** Provided text **
Samasource Impact Sourcing, Inc.
- Founded: 2008; 18 years ago
- Founder: Leila Janah
- Type: Private
- Location: San Francisco, California, U.S.;
- Key people: Wendy Gonzalez (CEO)
- Website: sama.com
- Formerly called: Sama, Samasource (2008–2021)

= Sama (company) =

American company

Samasource Impact Sourcing, Inc., also known as Sama, is a training-data company, focusing on annotating data for artificial intelligence algorithms. It is based in San Francisco, California, with worldwide operations, especially in Africa.

The company has received attention for poor working conditions and privacy violations.

==History==
Entrepreneur Leila Janah founded Samasource in 2008. Janah coined the term "microwork", presented as a way to help impoverished workers across the globe by using the Internet for crowdsourcing.
==Business model==
Sama uses a secured cloud annotation platform to manage the annotation lifecycle. This includes image upload, annotation, data sampling and QA, data delivery, and overall collaboration. The company offers image, video, and sensor data annotation and validation for machine learning algorithms in industries including automotive, navigation, augmented reality, virtual reality, biotechnology, agriculture, manufacturing, and e-commerce.

Sama's platform breaks down complex data projects from large companies into small tasks that can be completed by women and youth in developing countries with basic English skills after a few weeks of training.

First founded as a non-profit in 2008, Sama adopted a hybrid business model in 2019, becoming a for-profit business with the previous non-profit organization becoming a shareholder.

** Data records **

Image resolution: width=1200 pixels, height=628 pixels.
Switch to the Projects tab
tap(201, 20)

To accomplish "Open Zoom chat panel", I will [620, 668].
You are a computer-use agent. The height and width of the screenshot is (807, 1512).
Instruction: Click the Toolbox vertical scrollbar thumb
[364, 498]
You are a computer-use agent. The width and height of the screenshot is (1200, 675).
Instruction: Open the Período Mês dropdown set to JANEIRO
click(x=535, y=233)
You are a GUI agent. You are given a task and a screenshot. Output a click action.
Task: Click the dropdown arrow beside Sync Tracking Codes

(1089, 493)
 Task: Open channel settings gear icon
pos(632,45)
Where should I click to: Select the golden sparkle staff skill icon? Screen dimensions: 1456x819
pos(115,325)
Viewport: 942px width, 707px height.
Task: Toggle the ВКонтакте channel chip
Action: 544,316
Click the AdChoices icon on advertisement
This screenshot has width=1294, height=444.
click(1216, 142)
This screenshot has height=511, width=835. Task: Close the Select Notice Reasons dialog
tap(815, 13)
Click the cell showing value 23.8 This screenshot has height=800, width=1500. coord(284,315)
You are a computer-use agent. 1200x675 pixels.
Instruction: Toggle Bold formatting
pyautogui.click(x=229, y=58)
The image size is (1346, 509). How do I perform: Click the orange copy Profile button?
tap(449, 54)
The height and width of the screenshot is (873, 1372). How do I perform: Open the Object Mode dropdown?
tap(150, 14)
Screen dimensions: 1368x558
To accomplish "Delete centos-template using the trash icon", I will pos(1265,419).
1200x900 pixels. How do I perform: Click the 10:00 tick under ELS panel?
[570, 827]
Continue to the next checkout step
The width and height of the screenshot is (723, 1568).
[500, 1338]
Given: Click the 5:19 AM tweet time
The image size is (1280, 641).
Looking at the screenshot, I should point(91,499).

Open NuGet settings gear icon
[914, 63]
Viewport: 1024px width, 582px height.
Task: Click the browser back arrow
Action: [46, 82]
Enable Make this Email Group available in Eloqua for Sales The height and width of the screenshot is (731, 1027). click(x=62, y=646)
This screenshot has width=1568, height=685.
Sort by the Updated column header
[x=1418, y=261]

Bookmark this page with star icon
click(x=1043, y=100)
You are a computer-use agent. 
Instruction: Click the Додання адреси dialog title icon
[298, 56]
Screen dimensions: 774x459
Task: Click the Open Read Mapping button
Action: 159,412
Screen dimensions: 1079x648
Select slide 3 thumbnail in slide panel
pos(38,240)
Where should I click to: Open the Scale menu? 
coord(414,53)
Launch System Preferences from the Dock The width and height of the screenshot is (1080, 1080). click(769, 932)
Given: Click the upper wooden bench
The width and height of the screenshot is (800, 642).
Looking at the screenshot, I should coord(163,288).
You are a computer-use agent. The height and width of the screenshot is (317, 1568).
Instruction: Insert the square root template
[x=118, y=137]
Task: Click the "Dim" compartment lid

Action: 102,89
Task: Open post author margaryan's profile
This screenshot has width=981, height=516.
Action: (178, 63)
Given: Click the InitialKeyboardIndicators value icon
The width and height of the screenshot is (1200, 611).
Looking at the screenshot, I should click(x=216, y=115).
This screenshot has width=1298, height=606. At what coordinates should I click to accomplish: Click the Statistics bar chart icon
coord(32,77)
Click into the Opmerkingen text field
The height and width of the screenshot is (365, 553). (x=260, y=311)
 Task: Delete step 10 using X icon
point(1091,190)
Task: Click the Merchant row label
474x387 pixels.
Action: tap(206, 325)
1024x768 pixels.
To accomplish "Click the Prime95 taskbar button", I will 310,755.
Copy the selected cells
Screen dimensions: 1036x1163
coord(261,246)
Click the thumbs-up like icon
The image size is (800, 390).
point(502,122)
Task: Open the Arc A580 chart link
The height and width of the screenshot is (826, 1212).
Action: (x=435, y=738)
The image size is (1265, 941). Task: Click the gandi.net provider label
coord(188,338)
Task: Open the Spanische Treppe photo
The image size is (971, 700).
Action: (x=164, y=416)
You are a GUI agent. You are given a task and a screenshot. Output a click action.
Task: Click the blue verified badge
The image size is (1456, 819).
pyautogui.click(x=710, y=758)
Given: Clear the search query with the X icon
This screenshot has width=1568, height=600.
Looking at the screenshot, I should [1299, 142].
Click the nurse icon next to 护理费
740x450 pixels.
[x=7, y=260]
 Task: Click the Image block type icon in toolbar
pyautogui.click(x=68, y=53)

** What you have to do **
Transcribe the text about the company Sama in full, word for word.

** Solution for this exercise **
Samasource Impact Sourcing, Inc.
- Founded: 2008; 18 years ago
- Founder: Leila Janah
- Type: Private
- Location: San Francisco, California, U.S.;
- Key people: Wendy Gonzalez (CEO)
- Website: sama.com
- Formerly called: Sama, Samasource (2008–2021)

= Sama (company) =

American company

Samasource Impact Sourcing, Inc., also known as Sama, is a training-data company, focusing on annotating data for artificial intelligence algorithms. It is based in San Francisco, California, with worldwide operations, especially in Africa.

The company has received attention for poor working conditions and privacy violations.

==History==
Entrepreneur Leila Janah founded Samasource in 2008. Janah coined the term "microwork", presented as a way to help impoverished workers across the globe by using the Internet for crowdsourcing.
==Business model==
Sama uses a secured cloud annotation platform to manage the annotation lifecycle. This includes image upload, annotation, data sampling and QA, data delivery, and overall collaboration. The company offers image, video, and sensor data annotation and validation for machine learning algorithms in industries including automotive, navigation, augmented reality, virtual reality, biotechnology, agriculture, manufacturing, and e-commerce.

Sama's platform breaks down complex data projects from large companies into small tasks that can be completed by women and youth in developing countries with basic English skills after a few weeks of training.

First founded as a non-profit in 2008, Sama adopted a hybrid business model in 2019, becoming a for-profit business with the previous non-profit organization becoming a shareholder.